Have you ever walked into a store with bags full of change to purchase something down to the last cent? That’s exactly how my brother and I bought Thief: Deadly Shadows on its launch date 15 years ago.

If you want to read more about Thief, check out our Dark Narrative series here.

I felt like a taffer, going into the GameStop with piles of quarters and nickels in little baggies. Perhaps I had just made off fresh from a local manor house, the worker there must have thought. In truth my family and I had just looted our own “manor.” It was necessary: Dad, you see, was out of town, and the only money we had was what we could find. We just barely made the $40 and tax to purchase the game we had eagerly been awaiting.

 

thief 3 game box and receipt
I've still got the game box and receipt. Looks like we had some store credit as well to help us over.

 

2004 was a time of unusual hype.

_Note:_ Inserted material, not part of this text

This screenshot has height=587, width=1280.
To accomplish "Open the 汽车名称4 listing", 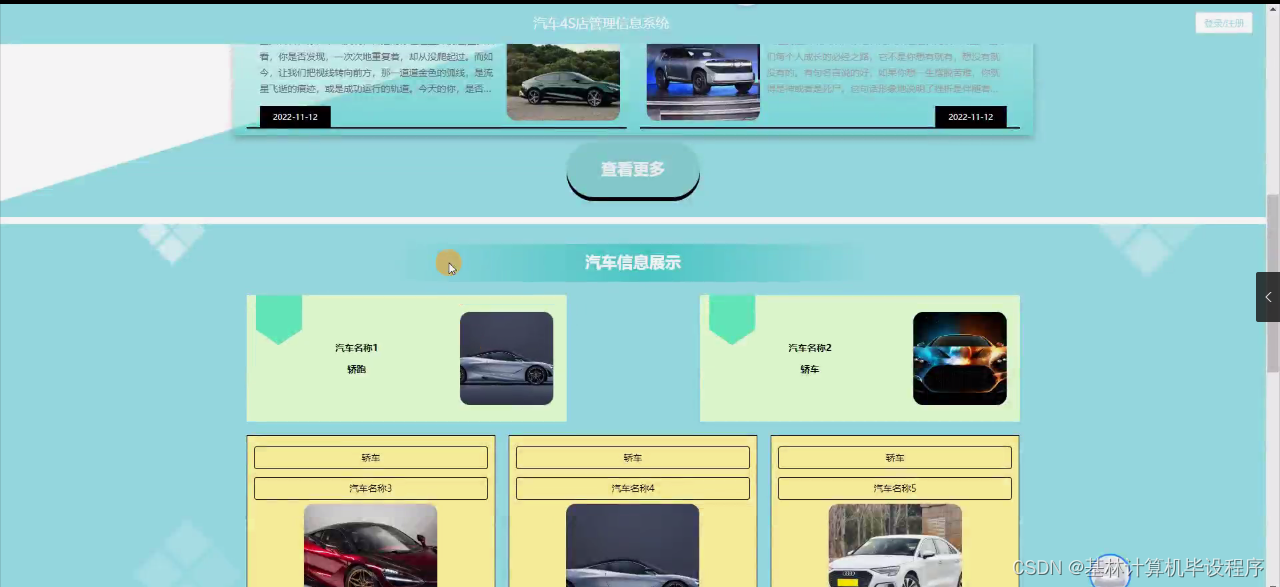I will (632, 487).
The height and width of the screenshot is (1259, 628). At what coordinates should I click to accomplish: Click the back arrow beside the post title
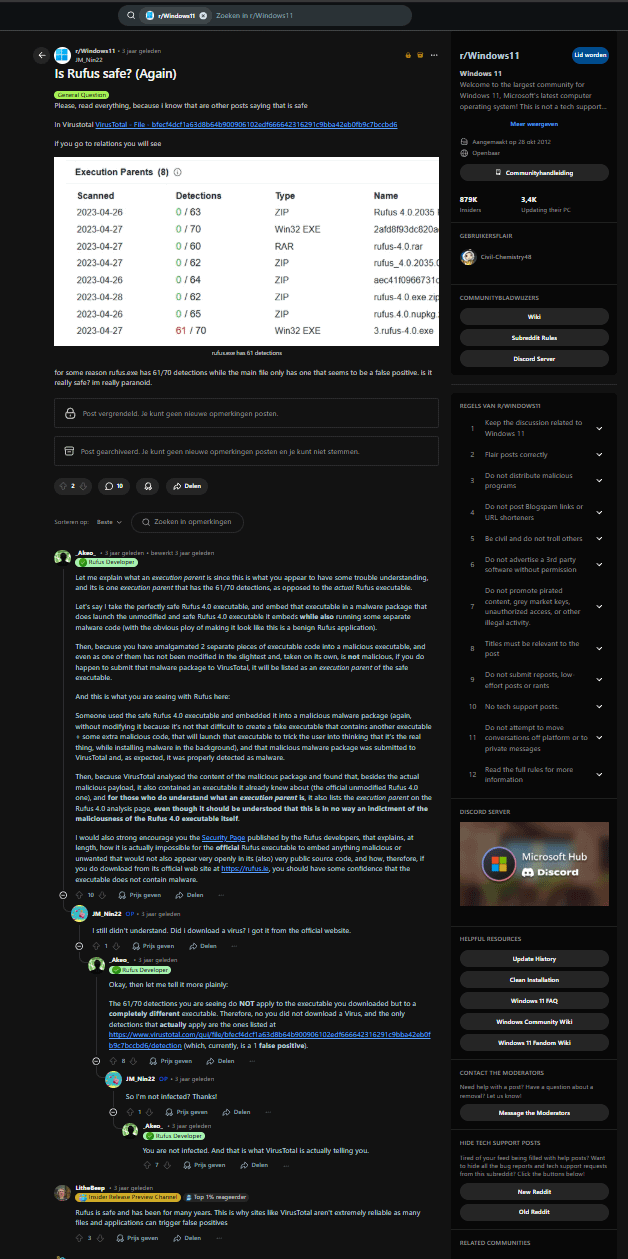(42, 56)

Big-name games were slated for release, among them such hotly anticipated titles as Half-Life 2, Doom 3, and Halo 2. My friends were psyched about each of them. I, however, was completely alone in my excitement for Thief: Deadly Shadows. Even my PC-gamer friends had no idea what Thief was. I burst at the seems in my passionate explanation of it while they looked dumbly towards me. I swore that Thief: Deadly Shadows, or Thief III, as series’ fans called it, was going to become the best game that year. I had every reason to be so convicted: no game had ever encapsulated and inspired me like the first two Thief titles had.

No one understood me. So, I kept my Thief passion to myself. Come the night of May 26, I was ready to enter a new chapter in a world that had so won my heart and mind years back. My excitement was doubled given my family had a new PC to play the game on: a big, shiny Alienware Aurora, complete with an AMD Athlon 64 processor. The rig also had an ATI Radeon 9800 XT graphics card. Yes, these were also the times when ATI was not AMD.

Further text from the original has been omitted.